WHAT YOU SHOULD DO: What follows is a set of records. Copy them exactly and leave out the images.

Screenshot grounding data:
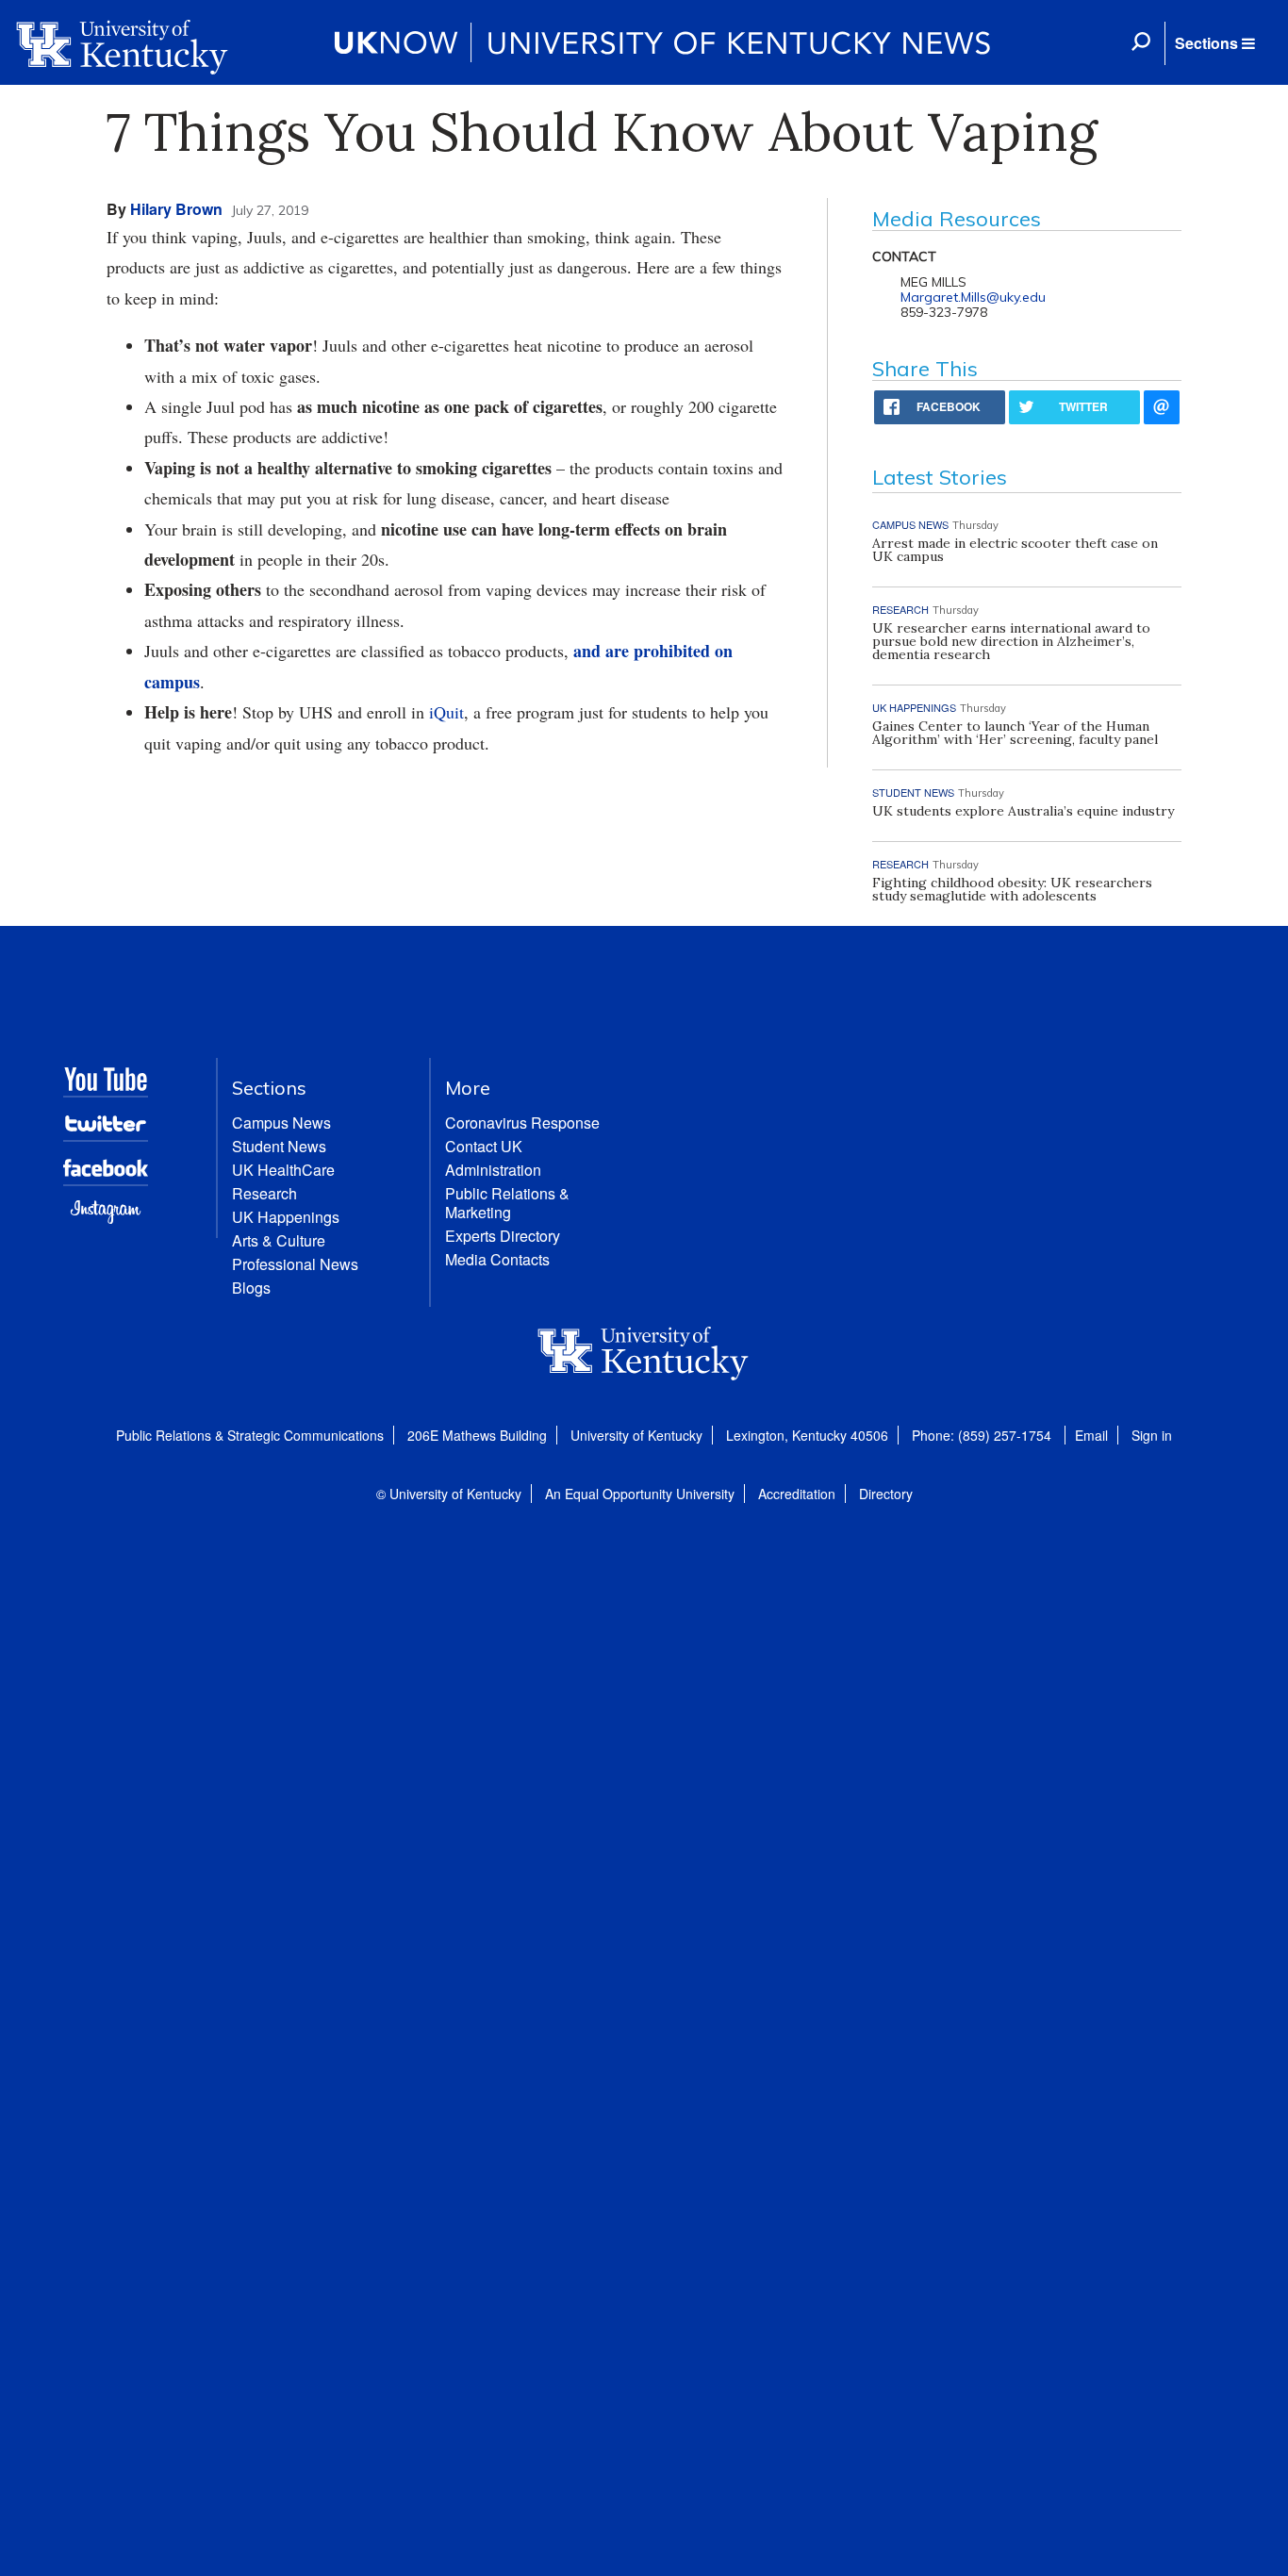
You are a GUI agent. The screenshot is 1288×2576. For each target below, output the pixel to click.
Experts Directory (502, 1236)
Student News (279, 1146)
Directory (886, 1493)
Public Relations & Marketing (507, 1202)
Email (1091, 1435)
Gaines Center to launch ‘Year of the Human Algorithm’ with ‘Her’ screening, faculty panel (1015, 733)
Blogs (251, 1287)
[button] (1214, 43)
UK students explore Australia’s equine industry (1023, 810)
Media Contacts (497, 1259)
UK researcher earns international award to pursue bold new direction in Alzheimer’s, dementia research (1011, 641)
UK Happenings (285, 1217)
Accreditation (796, 1493)
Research (264, 1193)
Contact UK (483, 1146)
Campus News (281, 1122)
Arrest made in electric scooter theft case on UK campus (1015, 550)
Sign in (1151, 1435)
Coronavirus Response (522, 1122)
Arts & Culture (278, 1240)
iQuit (446, 712)
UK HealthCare (283, 1170)
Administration (493, 1170)
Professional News (295, 1264)
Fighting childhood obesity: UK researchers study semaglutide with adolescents (1012, 889)
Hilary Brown (176, 209)
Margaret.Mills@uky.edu (973, 297)
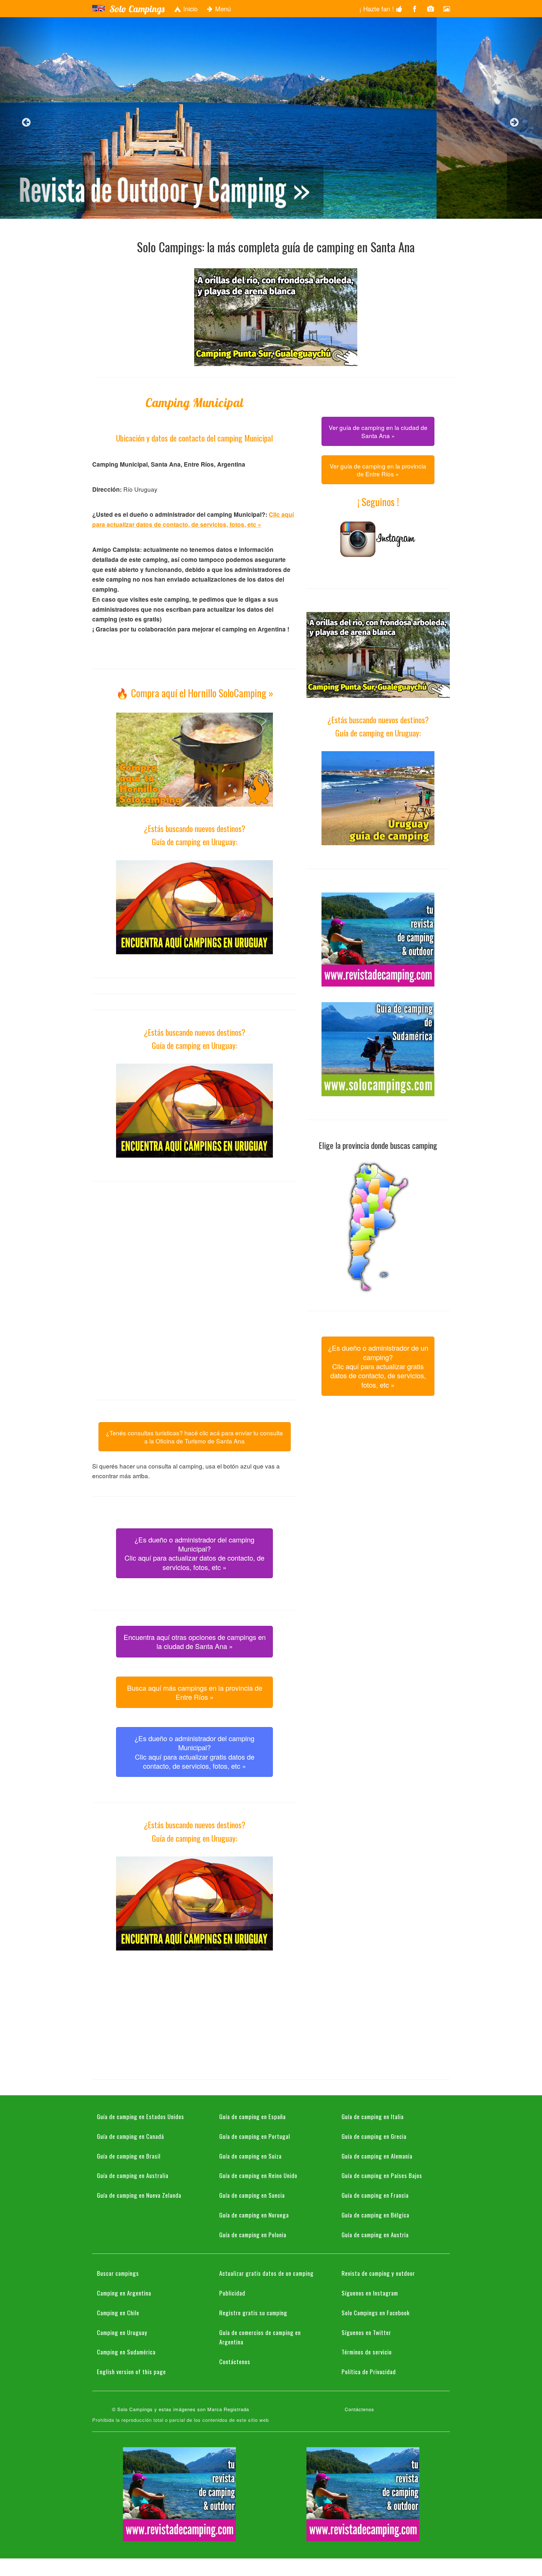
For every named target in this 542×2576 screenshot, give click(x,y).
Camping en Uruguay (122, 2332)
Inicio (189, 8)
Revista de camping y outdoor (378, 2273)
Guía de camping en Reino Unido (258, 2175)
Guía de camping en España (252, 2116)
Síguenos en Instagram (370, 2292)
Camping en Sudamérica (126, 2351)
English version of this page (131, 2371)
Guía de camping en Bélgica (375, 2214)
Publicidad (232, 2292)
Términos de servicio (367, 2351)
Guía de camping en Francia (375, 2195)
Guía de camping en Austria (375, 2234)
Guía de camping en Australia (132, 2175)
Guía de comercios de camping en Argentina (260, 2337)
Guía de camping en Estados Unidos (140, 2116)
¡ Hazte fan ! (377, 8)
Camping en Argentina (124, 2292)
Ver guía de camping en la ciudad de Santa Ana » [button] (378, 431)
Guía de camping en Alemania (377, 2155)
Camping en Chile (118, 2312)
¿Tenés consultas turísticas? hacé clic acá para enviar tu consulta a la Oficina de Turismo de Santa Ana (194, 1436)
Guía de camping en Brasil (129, 2155)
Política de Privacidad (369, 2371)
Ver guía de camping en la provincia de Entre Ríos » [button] (378, 470)
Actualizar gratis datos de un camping (266, 2273)
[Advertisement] (194, 1241)
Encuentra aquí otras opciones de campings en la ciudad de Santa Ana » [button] (195, 1641)
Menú (222, 8)
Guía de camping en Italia (373, 2116)
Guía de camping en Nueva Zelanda (139, 2195)
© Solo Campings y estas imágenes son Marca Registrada (180, 2409)
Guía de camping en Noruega (254, 2214)
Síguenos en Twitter (366, 2332)
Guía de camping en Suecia (252, 2195)
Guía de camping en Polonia (252, 2234)
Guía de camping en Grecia (374, 2136)
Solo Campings (136, 9)
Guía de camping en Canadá (130, 2136)
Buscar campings (118, 2273)
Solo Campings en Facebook (376, 2312)
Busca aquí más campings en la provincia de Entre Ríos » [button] (194, 1692)
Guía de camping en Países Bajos (382, 2175)
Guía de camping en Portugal (254, 2136)
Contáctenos (234, 2361)
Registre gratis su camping (253, 2312)
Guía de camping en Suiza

TASK OUTPUT:
You are a GUI agent. The screenshot is 1288×2576. For each target below, output the pixel to click.
Experts Directory (502, 1236)
Student News (279, 1146)
Directory (886, 1493)
Public Relations & Marketing (507, 1202)
Email (1091, 1435)
Gaines Center to launch ‘Year of the Human Algorithm’ with ‘Her’ screening, faculty panel (1015, 733)
Blogs (251, 1287)
[button] (1214, 43)
UK students explore Australia’s equine industry (1023, 810)
Media Contacts (497, 1259)
UK researcher earns international award to pursue bold new direction in Alzheimer’s, dementia research (1011, 641)
UK Happenings (285, 1217)
Accreditation (796, 1493)
Research (264, 1193)
Contact UK (483, 1146)
Campus News (281, 1122)
Arrest made in electric scooter theft case on UK campus (1015, 550)
Sign in (1151, 1435)
Coronavirus Response (522, 1122)
Arts & Culture (278, 1240)
iQuit (446, 712)
UK HealthCare (283, 1170)
Administration (493, 1170)
Professional News (295, 1264)
Fighting childhood obesity: UK researchers study semaglutide with adolescents (1012, 889)
Hilary Brown (176, 209)
Margaret.Mills@uky.edu (973, 297)
For every named target in this 542×2576 screenshot, give click(x,y).
Camping en Uruguay (122, 2332)
Inicio (189, 8)
Revista de camping y outdoor (378, 2273)
Guía de camping en Reino Unido (258, 2175)
Guía de camping en España (252, 2116)
Síguenos en Instagram (370, 2292)
Camping en Sudamérica (126, 2351)
English version of this page (131, 2371)
Guía de camping en Bélgica (375, 2214)
Publicidad (232, 2292)
Términos de servicio (367, 2351)
Guía de camping en Francia (375, 2195)
Guía de camping en Austria (375, 2234)
Guía de camping en Australia (132, 2175)
Guía de comercios de camping en Argentina (260, 2337)
Guía de camping en Estados Unidos (140, 2116)
¡ Hazte fan ! (377, 8)
Camping en Argentina (124, 2292)
Ver guía de camping en la ciudad de Santa Ana » [button] (378, 431)
Guía de camping en Alemania (377, 2155)
Camping en Chile (118, 2312)
¿Tenés consultas turísticas? hacé clic acá para enviar tu consulta a la Oficina de Turismo de Santa Ana (194, 1436)
Guía de camping en Brasil (129, 2155)
Política de Privacidad (369, 2371)
Ver guía de camping en la provincia de Entre Ríos » [button] (378, 470)
Actualizar gratis datos de un camping (266, 2273)
[Advertisement] (194, 1241)
Encuentra aquí otras opciones de campings en la ciudad de Santa Ana » [button] (195, 1641)
Menú (222, 8)
Guía de camping en Italia (373, 2116)
Guía de camping en Nueva Zelanda (139, 2195)
© Solo Campings y estas imágenes son Marca Registrada (180, 2409)
Guía de camping en Noruega (254, 2214)
Síguenos en Twitter (366, 2332)
Guía de camping en Suecia (252, 2195)
Guía de camping en Polonia (252, 2234)
Guía de camping en Grecia (374, 2136)
Solo Campings (136, 9)
Guía de camping en Canadá (130, 2136)
Buscar campings (118, 2273)
Solo Campings en Facebook (376, 2312)
Busca aquí más campings en la provincia de Entre Ríos » [button] (194, 1692)
Guía de camping en Países Bajos (382, 2175)
Guía de camping en Portugal (254, 2136)
Contáctenos (234, 2361)
Registre gratis su camping (253, 2312)
Guía de camping en Suiza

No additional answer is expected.